- Data shown:
▼
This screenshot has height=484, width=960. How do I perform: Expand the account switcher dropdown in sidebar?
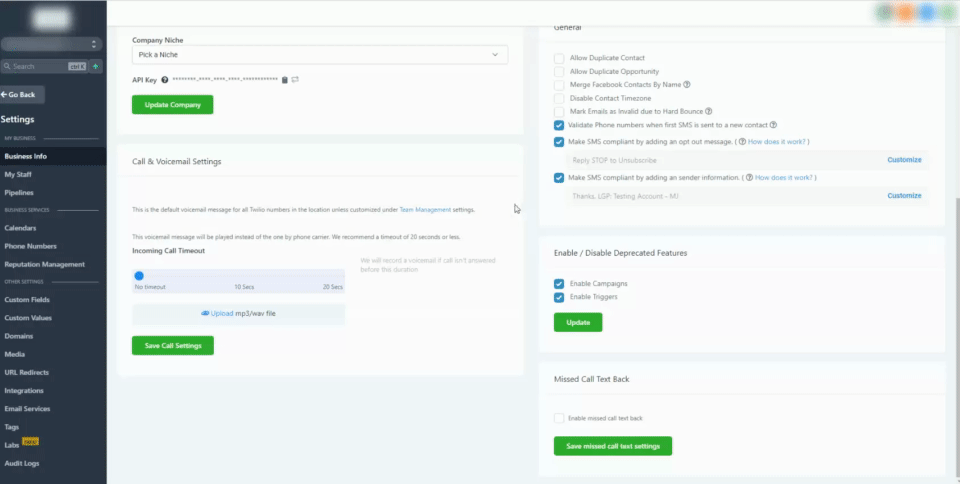point(51,44)
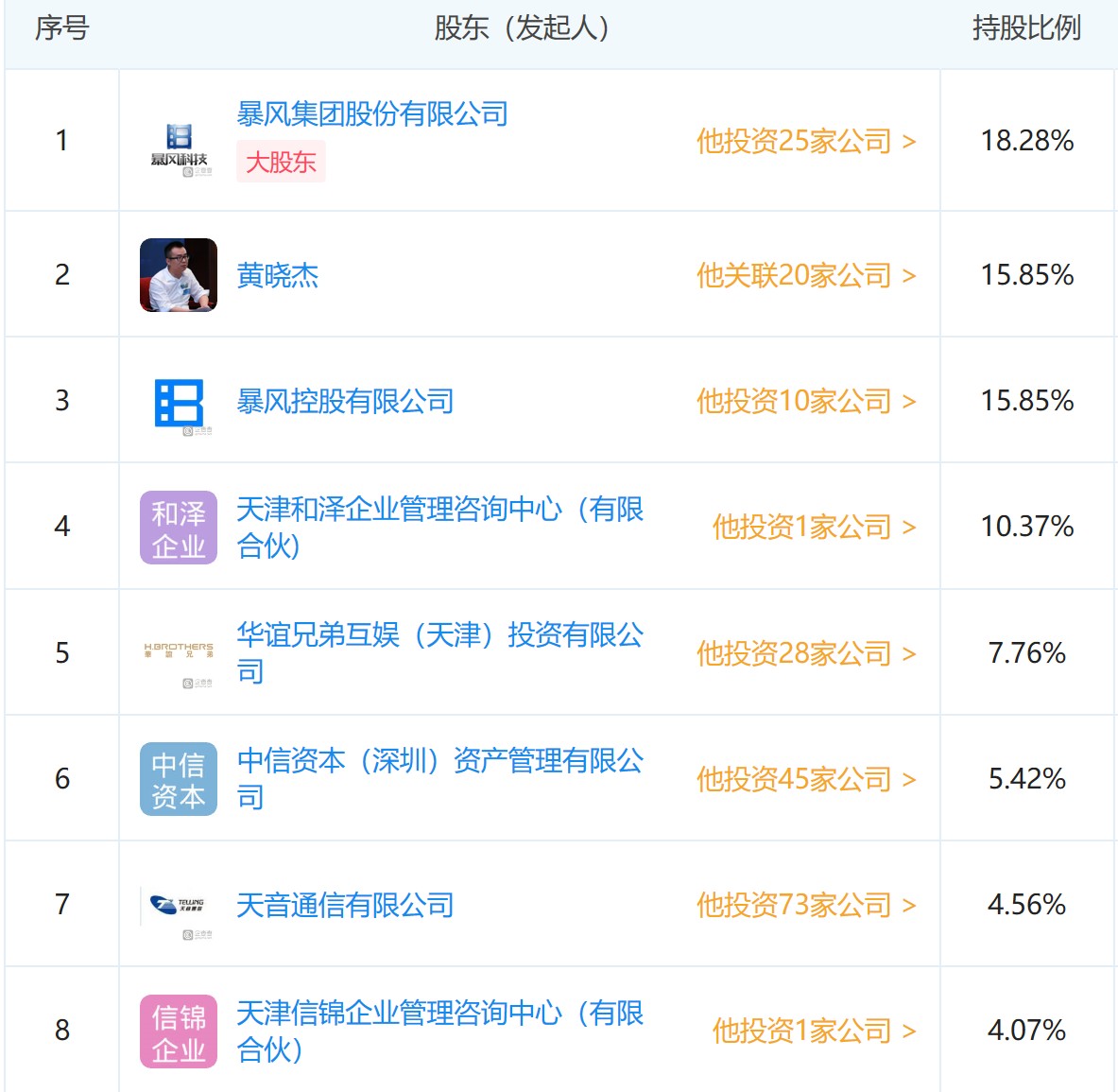Click 黄晓杰's profile photo
This screenshot has width=1118, height=1092.
pos(179,275)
▲
- Exercise goal:
With the images excluded, output every record verbatim.

- Answer space:
This screenshot has height=484, width=960. How do I perform: Expand the account switcher dropdown in sidebar?
point(51,44)
Click 黄晓杰's profile photo
This screenshot has width=1118, height=1092.
pos(179,275)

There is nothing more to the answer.